A good name or reputation is more valuable than material things. Living life for wealth and good credit is foolish compared to a life focused on character.
Wisdom welcomes
Wisdom welcomes sorrow and discomfort. The text says funerals are better than feasts. Funerals tell us that our days are numbered. They make us consider what is truly important. Sorrow is better than laughter. This is not calling us to a life of joylessness. But it is the sad and difficult things that teach us and instruct us on how we should be living and what we should be truly valuing. When we face brokenness, our heart should turn from fleeting things towards more substantial and satisfying things. Fools live an unexamined life. When hard times come, they bury themselves in pleasure and distractions. Wisdom is being willing to face the hard times and to examine your life.
Do we look at the death of Walter Wallace and consider how we may have contributed by our actions or inactions? Do we consider the pandemic and how it has altered so much of our lives and to see insights for our lives?
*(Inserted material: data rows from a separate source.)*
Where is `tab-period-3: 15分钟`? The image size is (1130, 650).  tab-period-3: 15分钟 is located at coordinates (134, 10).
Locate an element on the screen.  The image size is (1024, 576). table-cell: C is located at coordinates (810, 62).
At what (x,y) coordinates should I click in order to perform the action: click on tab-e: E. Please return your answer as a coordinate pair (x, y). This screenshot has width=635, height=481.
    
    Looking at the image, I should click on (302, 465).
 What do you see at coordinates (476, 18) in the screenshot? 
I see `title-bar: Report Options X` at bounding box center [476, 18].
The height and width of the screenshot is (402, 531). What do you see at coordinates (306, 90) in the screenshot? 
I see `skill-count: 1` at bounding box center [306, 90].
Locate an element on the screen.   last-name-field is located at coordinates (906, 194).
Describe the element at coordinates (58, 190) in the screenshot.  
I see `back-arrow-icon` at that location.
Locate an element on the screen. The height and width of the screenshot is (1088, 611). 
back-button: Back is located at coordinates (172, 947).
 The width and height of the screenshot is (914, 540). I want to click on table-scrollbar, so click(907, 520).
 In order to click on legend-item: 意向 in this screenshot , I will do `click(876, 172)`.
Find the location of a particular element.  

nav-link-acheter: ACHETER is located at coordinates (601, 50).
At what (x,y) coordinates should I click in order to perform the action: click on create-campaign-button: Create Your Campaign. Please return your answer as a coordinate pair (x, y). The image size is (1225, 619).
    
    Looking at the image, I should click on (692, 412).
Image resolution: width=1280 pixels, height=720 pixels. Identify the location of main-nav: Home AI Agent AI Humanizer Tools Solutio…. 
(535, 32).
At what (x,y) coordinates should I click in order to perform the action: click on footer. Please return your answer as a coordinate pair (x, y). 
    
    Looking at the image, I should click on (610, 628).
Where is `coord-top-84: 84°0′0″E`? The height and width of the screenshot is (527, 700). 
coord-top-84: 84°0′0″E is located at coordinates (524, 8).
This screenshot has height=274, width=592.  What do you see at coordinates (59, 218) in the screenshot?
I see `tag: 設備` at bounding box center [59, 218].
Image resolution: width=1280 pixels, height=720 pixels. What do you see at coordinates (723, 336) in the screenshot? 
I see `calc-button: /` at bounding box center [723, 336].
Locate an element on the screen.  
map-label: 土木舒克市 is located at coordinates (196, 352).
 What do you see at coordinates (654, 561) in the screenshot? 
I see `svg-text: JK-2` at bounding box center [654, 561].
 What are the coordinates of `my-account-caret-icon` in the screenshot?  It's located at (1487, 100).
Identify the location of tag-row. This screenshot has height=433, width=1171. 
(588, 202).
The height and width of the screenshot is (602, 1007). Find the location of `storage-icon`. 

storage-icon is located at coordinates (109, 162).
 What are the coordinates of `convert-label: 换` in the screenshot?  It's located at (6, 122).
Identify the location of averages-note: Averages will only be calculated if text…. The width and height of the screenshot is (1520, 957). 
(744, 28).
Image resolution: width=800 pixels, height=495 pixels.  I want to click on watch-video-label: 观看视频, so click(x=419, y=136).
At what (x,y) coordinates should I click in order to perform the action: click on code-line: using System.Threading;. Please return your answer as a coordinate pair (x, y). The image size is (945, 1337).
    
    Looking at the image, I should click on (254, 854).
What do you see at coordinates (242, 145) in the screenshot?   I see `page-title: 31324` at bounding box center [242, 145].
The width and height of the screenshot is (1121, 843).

Are we struck by our limitations and mortality? Or do we simply wish for the end of the discomforts?
Wisdom waits
The fool presumes to know the end of a matter, but the wise wait. Consider how some small things grow into something unimaginable. A baby born in a manger and the unimaginable impact of this. Fools assume they know what will happen. They desire better former days assuming that things are not changing for the better. They presume that things were better when they were comfortable in the past. But the wise in humility, listen to those with another perspective. They do not automatically get upset when they hear something that doesn't agree with them. They listen to others with patience and consider others may offer something different and better. Living wisely helps to secure and protect lives in this already difficult life.
So shouldn't it be that all believers should live wisely? But we are often living foolishly misled by our hearts. But Ecclesiastes is very honest. Wisdom will not insulate us from all trouble. There will be hard times for the righteous and wise as well.
Wisdom watches over
Jesus is the ultimate poor wise man. He died a fool's death. He was wisdom embodied. He took the punishment of a fool to pay the price for the way we lived foolishly in our lives. He did this so that we would be welcome into the perfect city. A city where there is no more suffering, no more foolishness, no more death, no more looting. He guarantees the end for all believers. He ensures that the end will be better than the beginning.